_Text:_
The present diplomatic condition of the Mexican Republic, and the good disposition of the people and of the Government of Mexico to comply with everything which they are legally obliged to comply with relative to private interests of nationals and foreigners, as was stated by the President of the Republic in his declarations of April 3 [2],19 and as he has demonstrated by many acts of his Government; the return of the banks of emission taken over by the Government of Mr. Carranza, which was fully recognized by the United States; the settlement of the debt which the Government of Mr. Carranza contracted with these banks, and all prior debts; the invitation to the International Bankers Committee, presided over by Mr. Lamont, and the Speyer house to come to the city of Mexico and arrange everything relative to the public foreign debt,20 an invitation made almost coincident with the inauguration of the present Government; the extension of time for receiving claims for damages occasioned by the revolution,21 and the study which is being made of reforms in the respective law, which reforms will soon be promulgated and will duly guarantee, not only the interests of the Government, but also those of foreign claimants; the proposition repeatedly expressed by the Government to the effect that the regulations under article 27 of the Constitution22 will not be confiscatory or retroactive in their effects, and the previously made statements of the Chamber of Deputies to the same effect, etc., etc.
5.
The certainty that, as soon as diplomatic relations are renewed, nothing will prevent Mexico and the United States from reaching a satisfactory understanding relative to the pending questions between the two countries, because, so far as Mexico is concerned, a sincere desire exists to reach this understanding with a spirit of justice and concord.
6.
The popular opinion of the North American people, already sufficiently indicated by acts so conclusive as the resolutions favorable to recognition approved by the Legislatures of California and Arizona, by the convention of the Mississippi Valley Association, in which 27 States were represented, and by innumerable chambers of commerce and other organizations of that country.
7.
The fact that recognition of the Government of Mexico should be extended under such conditions as will strengthen its prestige and be a motive for closer relations between the two countries in the future, and not under conditions which deprive it of the capacity for [Page 412] friendly cooperation with the Government of the White House, to the benefit not only of the mutual interests of the two countries, but also to the general interests of the American continent.

If the information which the Department of State of the White House has with respect to the present Mexican situation and of the intentions of the Government of Mexico does not agree with the spirit and the text of this memorandum, the Government of Mexico would prefer to leave matters in their present condition until the Government of the United States becomes convinced of the reality of events. A complete recognition only is desired by the Government of Mexico, not only because it believes it has a right to it, but also because only such recognition would be useful in the development of its internal policy and its continental policy, as stated before, in friendly cooperation with the Government of the White House.

[Enclosure 2—Translation]

The Mexican Foreign Office to the American Embassy 23

Memorandum No. 2

With respect to the memorandum relative to a Treaty of Amity and Commerce delivered by Mr. Summerlin to the President of the Republic,24 it is deemed opportune to make the following observations.

It is not possible nor expedient to sign a Convention or Treaty between the Governments of Mexico and the United States of North America before the first is fully recognized by the second. The priority of the convention or treaty with respect to recognition, or the simultaneity of these two acts or their fusion, considering that the signing of the former could imply or signify at the same time the renewal of diplomatic relations between the two countries, would give recognition a conditional character and would gravely injure the sovereignty of Mexico.

_Work instructions:_
1. Reproduce word for word the stretch of the memorandum excerpt from "The fact that" through "the American continent.".
2. Answer these questions about the memorandum excerpt:
(a) Which two state legislatures approved resolutions favorable to recognition?
(b) How many States were represented at the convention of the Mississippi Valley Association?
(c) Who delivered the memorandum on a Treaty of Amity and Commerce to the President of the Republic?

_Raw data:_
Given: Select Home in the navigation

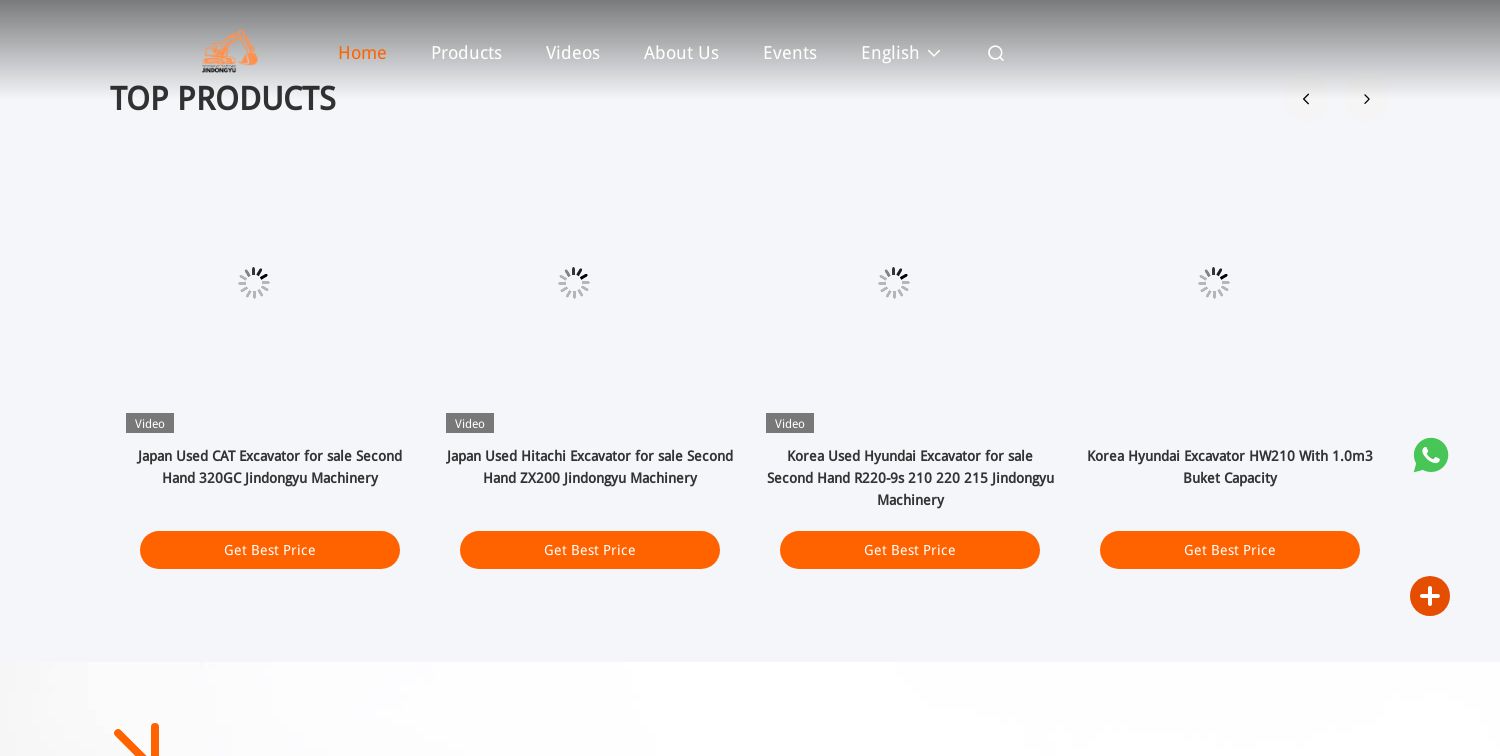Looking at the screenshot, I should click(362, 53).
--
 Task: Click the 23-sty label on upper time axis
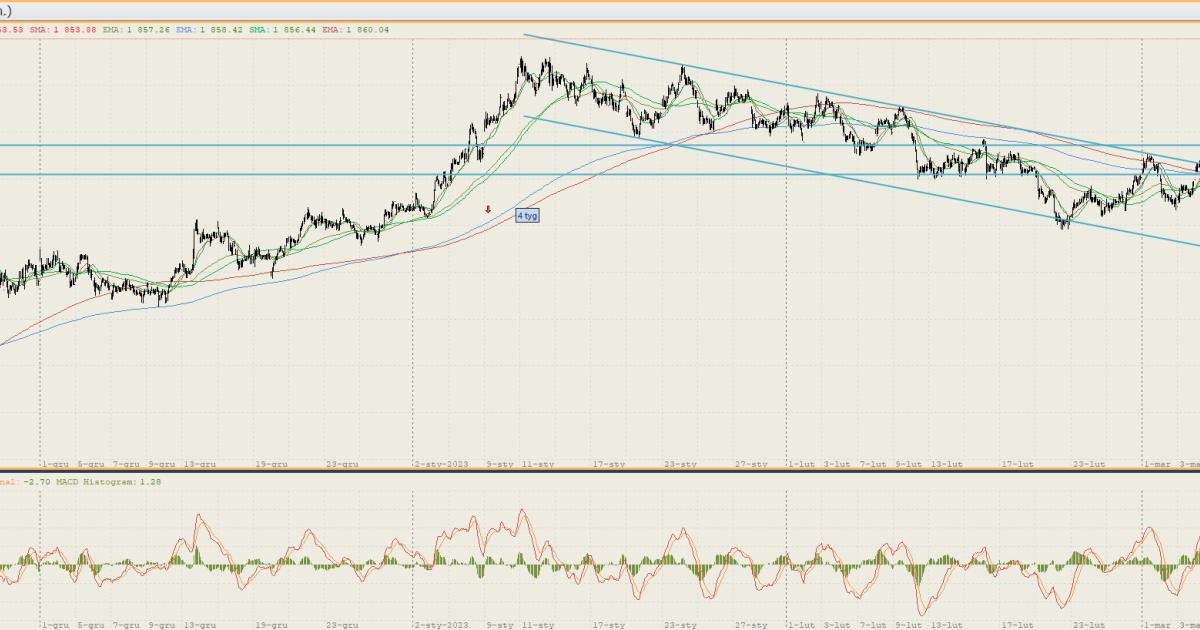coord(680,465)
--
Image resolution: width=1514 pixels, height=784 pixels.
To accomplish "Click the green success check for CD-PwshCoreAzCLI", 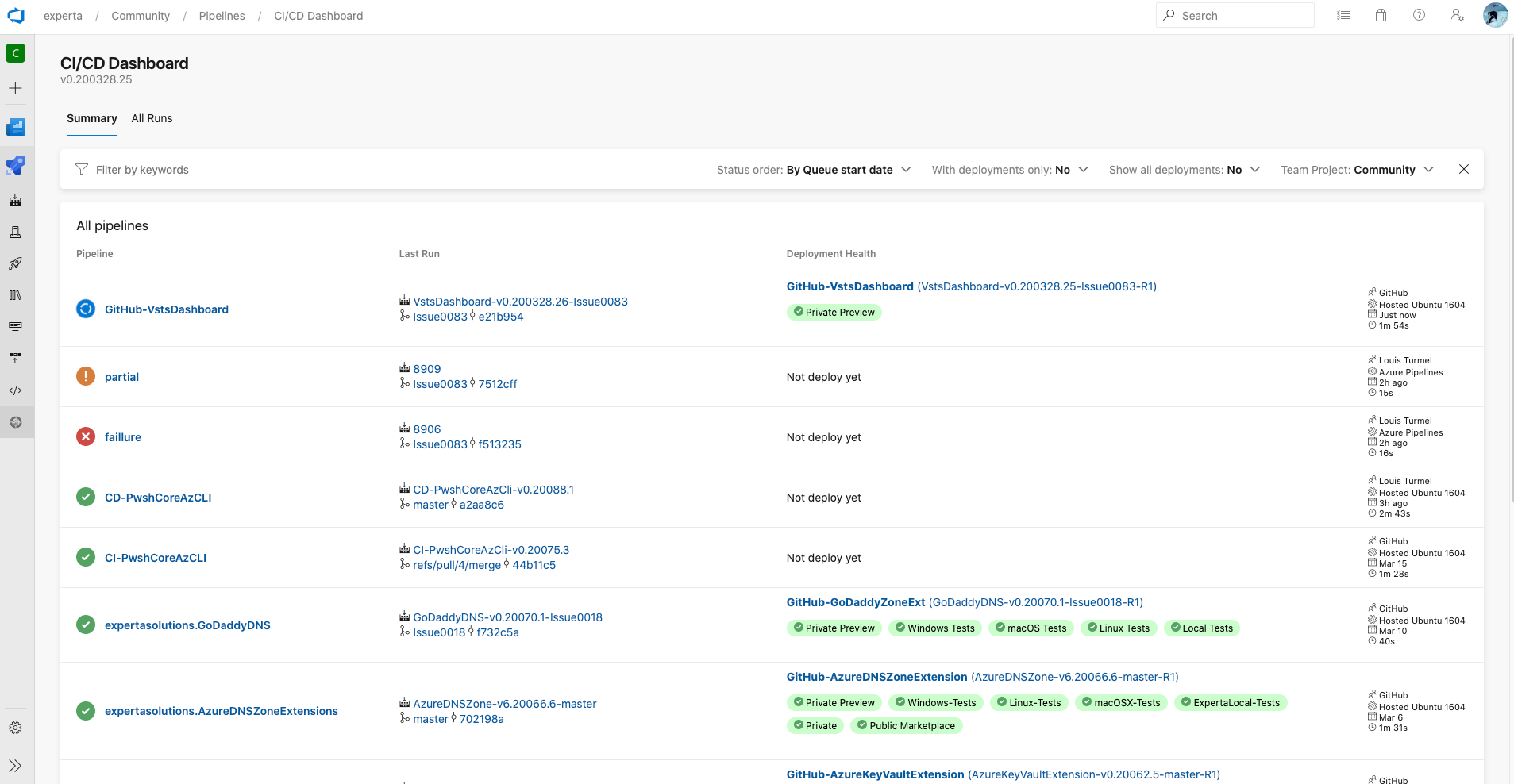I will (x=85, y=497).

_Solutions by task:_
1.
The fact that recognition of the Government of Mexico should be extended under such conditions as will strengthen its prestige and be a motive for closer relations between the two countries in the future, and not under conditions which deprive it of the capacity for [Page 412] friendly cooperation with the Government of the White House, to the benefit not only of the mutual interests of the two countries, but also to the general interests of the American continent.

2.
(a) California and Arizona
(b) 27
(c) Mr. Summerlin